The International Press Institute (IPI) today expressed concern over Somalia’s detention of an Al Jazeera English correspondent and two cameramen, even as it welcomed the release of the editor-in-chief of one of Somalia’s oldest daily newspapers who was detained on Saturday.
Officers of Somalia’s National Intelligence and Security Agency (NISA) arrested Al Jazeera English correspondent Hamza Mohamed and the two cameramen in the capital Mogadishu yesterday.
The journalists for the Qatar-based television channel had been covering an assault by the Islamist militant group al-Shabaab on the town of Afgoye, about 30 kilometres southwest of Mogadishu. Two of their drivers were released after questioning.
In separate news, authorities released Abdi Aden Guled, editor-in-chief of the newspaper Xog Ogaal, without charge from Mogadishu’s Godka Jilacow prison at 8:30 p.m. local time yesterday.
Guled was detained on Saturday night when heavily-armed NISA officers raided Xog Ogaal’s Mogadishu offices, confiscating computers, cameras, printing equipment and archives. Authorities did not disclose the reason for the raid or for Guled’s arrest at the time and no warrants were shown, the paper’s chairman, Mohamed Mohamud Aden, said.
IPI Director of Advocacy and Communications Steven M. Ellis welcomed Guled’s release, but he called on Somali authorities to return Xog Ogaal’s seized equipment and to ensure that the newspaper is allowed to resume operations without further harassment or intimidation.

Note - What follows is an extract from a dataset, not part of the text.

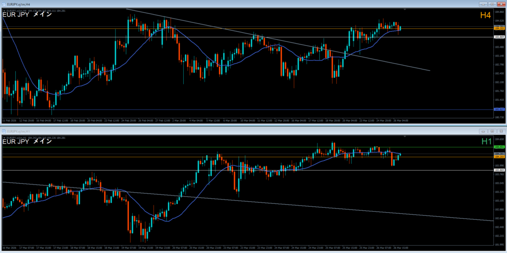Close the H1 EURJPY chart window
The image size is (507, 253).
[x=501, y=131]
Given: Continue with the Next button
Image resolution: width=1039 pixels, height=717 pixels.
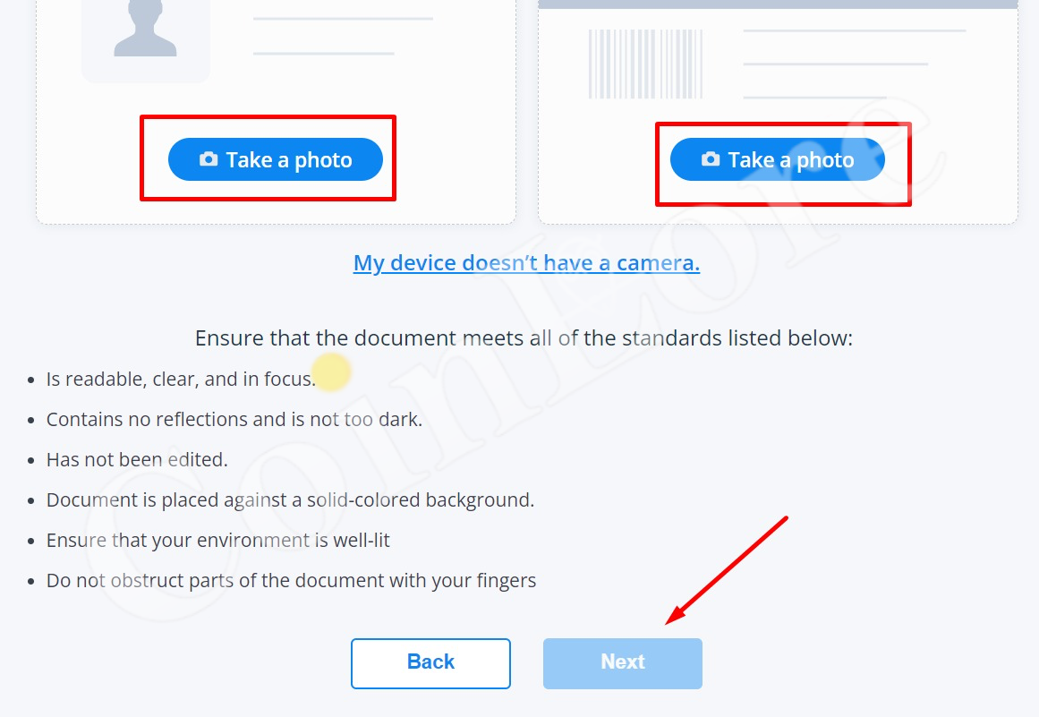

He also called on authorities to immediately release Mohamed and his colleagues.
“Journalists working in Somalia should not be summarily detained in an effort to censor or silence independent reporting,” Ellis said. “We urge the Somali government to ensure that this does not happen and to uphold freedom of the press as enshrined in the Provisional Constitution of the Federal Republic of Somalia.”
The raid on Xog Ogaal, Somalia’s longest-running daily newspaper, and the arrest of Mohamed and his colleagues comes less than two months before twice-delayed presidential elections, set to be held on Nov. 30. Media representatives have expressed concern that the intimidation of journalists will increase in the run-up to the elections.
Somalia remains one of the most dangerous countries in the world for journalists to carry out their profession, with the media finding itself caught up in Somalia’s ongoing civil war and targeted by both the government and Islamist extremist groups.
According to IPI’s Death Watch, at least 56 journalists have been killed in relation to their work in the country in the past 10 years, and others are routinely threatened, intimidated, arrested and detained.